In the nationwide search for solutions, reopening schools has taken on rising urgency for policymakers and citizens alike in recent months – although the trend toward hybrid or partial reopenings so far hasn’t provided much of a fix.
Child care is one area where Democrats and Republicans both want to commit federal funds. This weekend, the House passed the Biden administration’s $1.9 trillion rescue package, which includes $15 billion in block grants so states can help low-income families make child care payments. It also would expand the child tax credit and offer aid directly to child care providers.
The bill’s shape is being guided by Democrats, but some GOP senators have been seeking to put a focus on the issue. Ten of them have supported offering $20 billion for low-income families with children up to age 12 to help pay for child care expenses. Utah Sen. Mitt Romney, a Republican, is proposing sending all but the richest families a monthly payment of $250 to $350 per child under 18, leaving parents to decide how to spend the money.
“Let people self-manage this with some extra resources,” says AEI’s Mr. Orrell, whose own proposal would expand current programs that allow states to give monthly payments to the unemployed to help them train for new and better jobs. “Maybe they have other needs that are not training: car repairs, transportation. Maybe they need child care.”

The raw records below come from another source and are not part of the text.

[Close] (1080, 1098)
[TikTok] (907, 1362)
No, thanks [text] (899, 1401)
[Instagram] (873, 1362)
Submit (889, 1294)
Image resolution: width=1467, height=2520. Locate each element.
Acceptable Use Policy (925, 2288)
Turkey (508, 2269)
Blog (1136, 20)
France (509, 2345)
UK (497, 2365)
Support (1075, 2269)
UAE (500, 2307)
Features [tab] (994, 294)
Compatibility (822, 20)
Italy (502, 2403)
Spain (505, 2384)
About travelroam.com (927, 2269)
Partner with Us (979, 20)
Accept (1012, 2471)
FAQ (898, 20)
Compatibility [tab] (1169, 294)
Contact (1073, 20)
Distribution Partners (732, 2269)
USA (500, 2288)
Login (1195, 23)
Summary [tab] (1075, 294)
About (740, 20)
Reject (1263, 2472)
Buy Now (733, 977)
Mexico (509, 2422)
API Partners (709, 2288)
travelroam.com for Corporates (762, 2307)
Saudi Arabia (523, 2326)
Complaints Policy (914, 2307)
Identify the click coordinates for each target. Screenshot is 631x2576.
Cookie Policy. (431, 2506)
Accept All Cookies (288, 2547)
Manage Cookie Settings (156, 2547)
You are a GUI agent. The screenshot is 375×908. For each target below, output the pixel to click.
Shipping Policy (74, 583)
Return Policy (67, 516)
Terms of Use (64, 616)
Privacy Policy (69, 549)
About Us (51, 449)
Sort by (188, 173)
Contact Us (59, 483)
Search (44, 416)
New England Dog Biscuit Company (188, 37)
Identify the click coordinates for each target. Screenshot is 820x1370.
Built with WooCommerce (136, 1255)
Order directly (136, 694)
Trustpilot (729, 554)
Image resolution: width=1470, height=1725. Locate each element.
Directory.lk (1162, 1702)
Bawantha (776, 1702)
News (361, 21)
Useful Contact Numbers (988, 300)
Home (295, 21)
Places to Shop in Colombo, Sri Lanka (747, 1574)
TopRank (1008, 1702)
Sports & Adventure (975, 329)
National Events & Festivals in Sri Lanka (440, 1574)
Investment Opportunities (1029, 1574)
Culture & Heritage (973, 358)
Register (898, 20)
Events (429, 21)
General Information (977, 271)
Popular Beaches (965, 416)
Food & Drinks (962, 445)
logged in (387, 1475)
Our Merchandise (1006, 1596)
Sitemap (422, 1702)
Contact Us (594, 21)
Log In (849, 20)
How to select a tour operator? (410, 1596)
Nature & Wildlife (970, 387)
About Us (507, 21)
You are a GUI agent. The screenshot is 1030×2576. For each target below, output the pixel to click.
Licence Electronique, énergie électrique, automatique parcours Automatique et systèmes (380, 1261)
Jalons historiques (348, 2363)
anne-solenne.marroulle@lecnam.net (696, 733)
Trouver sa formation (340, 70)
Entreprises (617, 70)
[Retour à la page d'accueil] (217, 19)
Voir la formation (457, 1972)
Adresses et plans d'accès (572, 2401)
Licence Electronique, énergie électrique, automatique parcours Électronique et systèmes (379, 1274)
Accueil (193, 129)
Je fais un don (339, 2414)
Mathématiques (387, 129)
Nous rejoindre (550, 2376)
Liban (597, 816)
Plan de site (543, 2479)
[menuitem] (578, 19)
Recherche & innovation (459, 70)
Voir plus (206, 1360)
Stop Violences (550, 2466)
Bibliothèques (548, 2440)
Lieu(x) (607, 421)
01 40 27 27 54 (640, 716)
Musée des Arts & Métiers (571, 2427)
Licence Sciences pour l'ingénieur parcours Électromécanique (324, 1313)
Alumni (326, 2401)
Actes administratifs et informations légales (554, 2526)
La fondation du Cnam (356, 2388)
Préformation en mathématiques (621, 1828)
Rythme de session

Others argue that affordable, high-quality child care is a right that all families should have access to. “Some of the lawmakers are looking at providing child care and the support to child care for only the poorest, and we say: ‘Wait a second, the majority of this country is middle class,’” says David Merage, the founder of the Merage Foundation. He urges a public-private partnership that would make child care available to everyone.
Corporations have a role to play, says Kristin Rowe-Finkbeiner, chief executive of MomsRising, a policy and activist group. “Employers are changing their policies [for working women] not only because it’s the right thing to do but also because it’s the smart thing to do.” Research shows it increases employee retention and makes it easier to recruit top female talent.
“Employers like Microsoft and Google have great policies,” Ms. Rowe-Finkbeiner says. “But a lot of people don’t work at Microsoft or Google.”
That’s why she is pushing for more government support of child care. A new bill in Massachusetts, which would provide child care at the state level for families with less than half the median income, is garnering support from business groups.
Paid sick leave is another top demand of working mothers’ advocates. The pandemic caused Congress last year to pass legislation mandating that even small companies offer paid sick leave for workers who were diagnosed with COVID-19, were caring for family members diagnosed with COVID-19, or were taking care of children whose child care was no longer available or whose school had closed. But the law had a sunset provision for the end of 2020.
Some large companies, like Levi Strauss, have started offering paid sick leave. Other employers will need a nudge from federal legislation to begin offering it, says Ms. Mason of the Institute for Women’s Policy Research. She’s optimistic that Washington, having become aware of the crisis, will act.
“This is a moment unlike many others,” she says. “All engines are firing at 100%. There’s great momentum at the federal level.”